* **Passage provided**:
_ _ _
Nor can you convince them to do so.
If you tell all your neighbors you are prepared:
When it comes time –
YOU will be Overrun.
When the neighbor kids are starving you don’t think they (parents) will absolutely kill you for food, water ?
If they cannot get-to you they will try to burn you out.
It is also why I have 2 AR15’s and practice with them,
a “Lot”.
Excellent commentary…People don’t want to think about having to kill someone but that will end quickly when someone who is very desperate tries to kill you or your family…. I’m completely OK with people thinking I don’t have shit…They can think what they like.
So kill his kids and him
While I agree with sharing ideas and expertise with like-minded people along with promoting preparedness to the uninitiated, not drawing attention to yourself is a necessary component of being prepared. Anonymity is your friend if the SHTF. Else your hard work will be raided in short order and taken from you by the filthy masses.
Sadly, I have to agree with the “don’t tell neighbours” philosophy. Years ago, I approached my two next-door neighbours, both hard-working sensible folks, and suggested that they put a little away and some emergency gear in case of bad times. Both of them, separately, said the identical thing: “I don’t have to, because I know you have.” Yikes! Both have since moved away, and I keep my mouth very shut around the new neighbours.
_ _ _
* **Supplied material**:
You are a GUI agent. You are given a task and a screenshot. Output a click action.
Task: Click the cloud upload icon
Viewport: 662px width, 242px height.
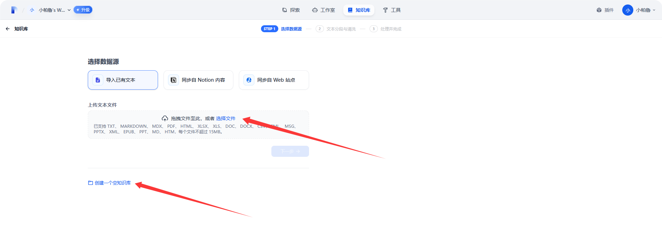[165, 118]
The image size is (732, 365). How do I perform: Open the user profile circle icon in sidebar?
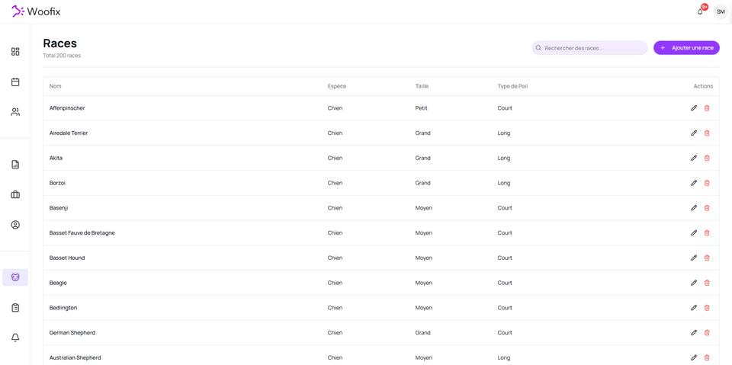tap(15, 225)
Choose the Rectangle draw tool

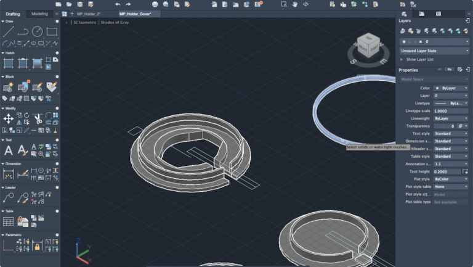tap(52, 31)
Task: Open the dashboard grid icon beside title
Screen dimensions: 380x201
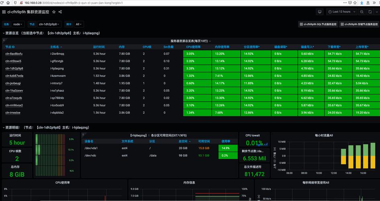Action: click(4, 12)
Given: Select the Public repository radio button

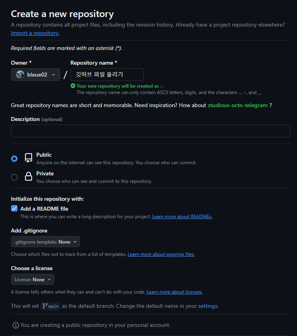Looking at the screenshot, I should point(14,158).
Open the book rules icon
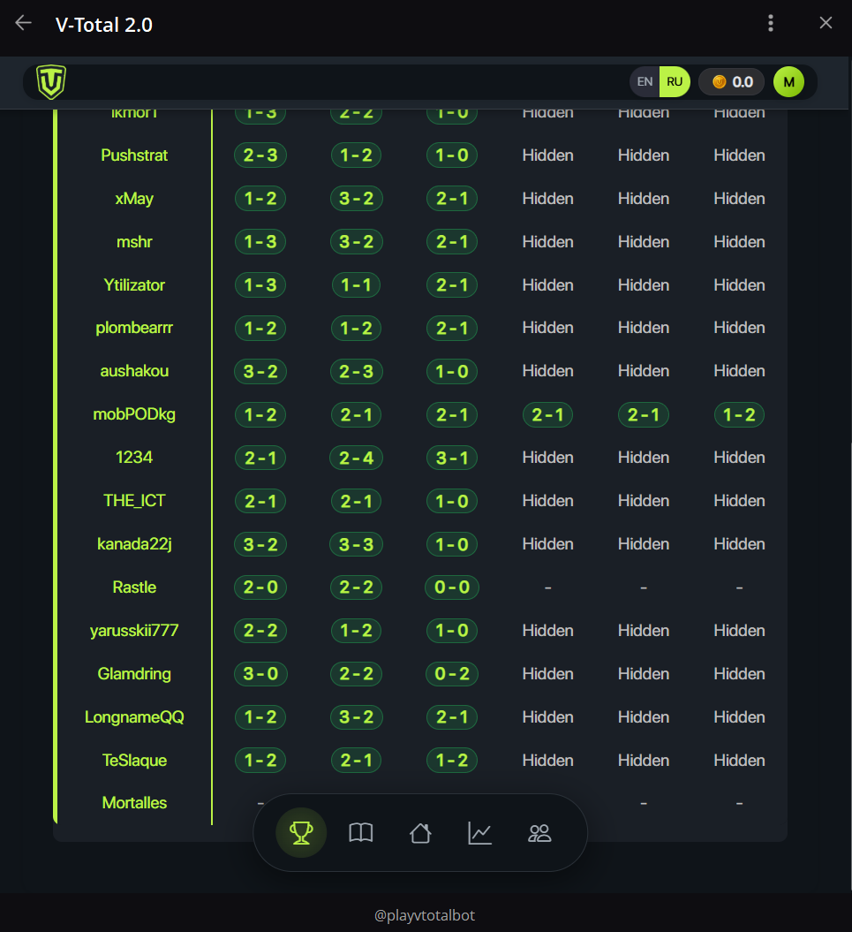Screen dimensions: 852x932 (361, 833)
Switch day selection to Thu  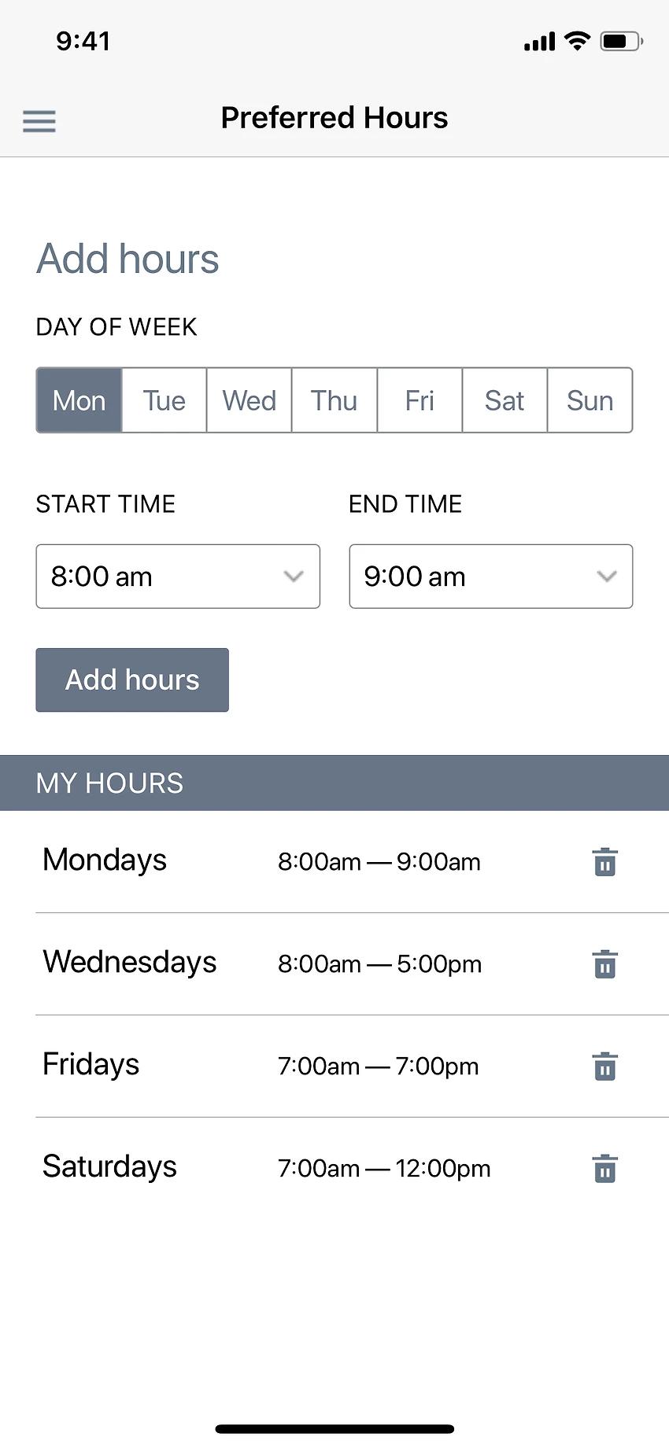[x=335, y=400]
_ _ _
* **Problem details**: Translate into Spanish this sentence from the comments on keeping emergency preparations from neighbors: "Both have since moved away, and I keep my mouth very shut around the new neighbours."

* **Solution to the problem**: Desde entonces, ambos se han mudado, y mantengo la boca bien cerrada con los nuevos vecinos.